>See girl from office
>We go out
>She gets fired
>Her and her mum convince me to leave the office
>Get fired eventually too
>NEET living, both of us
>She gets pregnant, aborts it
>Suddenly, she has new job
>Stops seeing me
>Cheats on me
>Brings other peoples cum to me (assuming this)
>Leaves me
How the fuck do I get over spite and resentment? It was a classic case of a nice guy being fucked over. I'd be less angry if I knew I treated her like dirt, but the problem is I was too nice and respecting, heck, a wet blanket at times perhaps. But I'd never done anything bad or damaging to her, for me to receive all that I did.
What do anons... what do?
>>18473638
Don't let go of the resentment, use it to forge a better path in life. Also, her aborting it saved you *so much* grief. You're fucking home free, motherfucker.
>>18473642
I don't even know if it was mine, but she made me feel all the guilt of it.
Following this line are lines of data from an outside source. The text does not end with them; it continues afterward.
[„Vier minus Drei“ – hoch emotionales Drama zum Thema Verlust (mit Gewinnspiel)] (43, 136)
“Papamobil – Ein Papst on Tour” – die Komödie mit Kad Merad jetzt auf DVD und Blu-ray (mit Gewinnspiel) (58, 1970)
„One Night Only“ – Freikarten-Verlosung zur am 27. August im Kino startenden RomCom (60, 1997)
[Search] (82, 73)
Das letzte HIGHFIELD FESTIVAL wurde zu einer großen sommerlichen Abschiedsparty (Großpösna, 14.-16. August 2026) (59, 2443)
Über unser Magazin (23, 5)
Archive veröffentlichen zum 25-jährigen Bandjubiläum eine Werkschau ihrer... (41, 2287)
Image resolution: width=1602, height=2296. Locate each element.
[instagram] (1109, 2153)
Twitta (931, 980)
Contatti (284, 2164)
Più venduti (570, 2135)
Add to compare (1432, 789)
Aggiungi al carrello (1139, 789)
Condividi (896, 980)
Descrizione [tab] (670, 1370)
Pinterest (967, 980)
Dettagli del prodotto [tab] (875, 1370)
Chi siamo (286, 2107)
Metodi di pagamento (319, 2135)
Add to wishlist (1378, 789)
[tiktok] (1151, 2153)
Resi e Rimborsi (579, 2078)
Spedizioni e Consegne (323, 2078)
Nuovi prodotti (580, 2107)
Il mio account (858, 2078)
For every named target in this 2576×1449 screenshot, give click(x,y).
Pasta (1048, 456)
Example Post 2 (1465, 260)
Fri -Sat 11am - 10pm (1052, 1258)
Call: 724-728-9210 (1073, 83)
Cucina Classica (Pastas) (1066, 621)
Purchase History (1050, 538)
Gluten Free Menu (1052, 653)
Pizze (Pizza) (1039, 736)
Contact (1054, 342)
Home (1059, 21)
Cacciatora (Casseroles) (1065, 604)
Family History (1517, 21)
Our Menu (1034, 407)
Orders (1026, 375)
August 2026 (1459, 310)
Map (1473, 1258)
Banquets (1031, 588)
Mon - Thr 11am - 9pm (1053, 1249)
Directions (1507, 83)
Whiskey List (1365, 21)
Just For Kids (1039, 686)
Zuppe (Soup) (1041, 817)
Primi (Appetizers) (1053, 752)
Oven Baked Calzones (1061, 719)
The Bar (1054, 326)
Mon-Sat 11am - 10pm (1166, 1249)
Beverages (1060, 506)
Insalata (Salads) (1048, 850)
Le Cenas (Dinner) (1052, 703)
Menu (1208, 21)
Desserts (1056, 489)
I definitely learned a lot from this, about myself and people and the world.
It just makes me so mad to see her happy, at least pretending that she's not a vicious maniacal piece of trash. I knows she's enchanting some other fools right now too.
I just don't want her to be happy. But I don't know the effects that could have on me, if any.
>>18473654
You know what pisses off this type of person? Leading a life that makes theirs look like shit. Lead a good life, and forget about them. They will find you 10 years later, and that is your opportunity to look at them and say....
"Have we met?"
Go to /b/ for revenge plans, or stay here for therapy.
>>18473661
I think at this point I just want to remove her from existence and my mind
Abuse her
well, you let her take a lead, and women CAN NOT respect a man they have to lead.
Sorry bro, this ones on you
>>18474270
>remove her existence from my mind***
reading back on how silly I sound, I take it all back. I was more looking for ways to get over something, rather than revenge plans. And I know it's impossible to remove something from the mind; really, I do hope she's happy, and in all her endeavors. It's a matter of getting the fuck over things.
Hey anons; try forgiveness. It seems to be a weight off the shoulders, if you can find that maturity in yourself.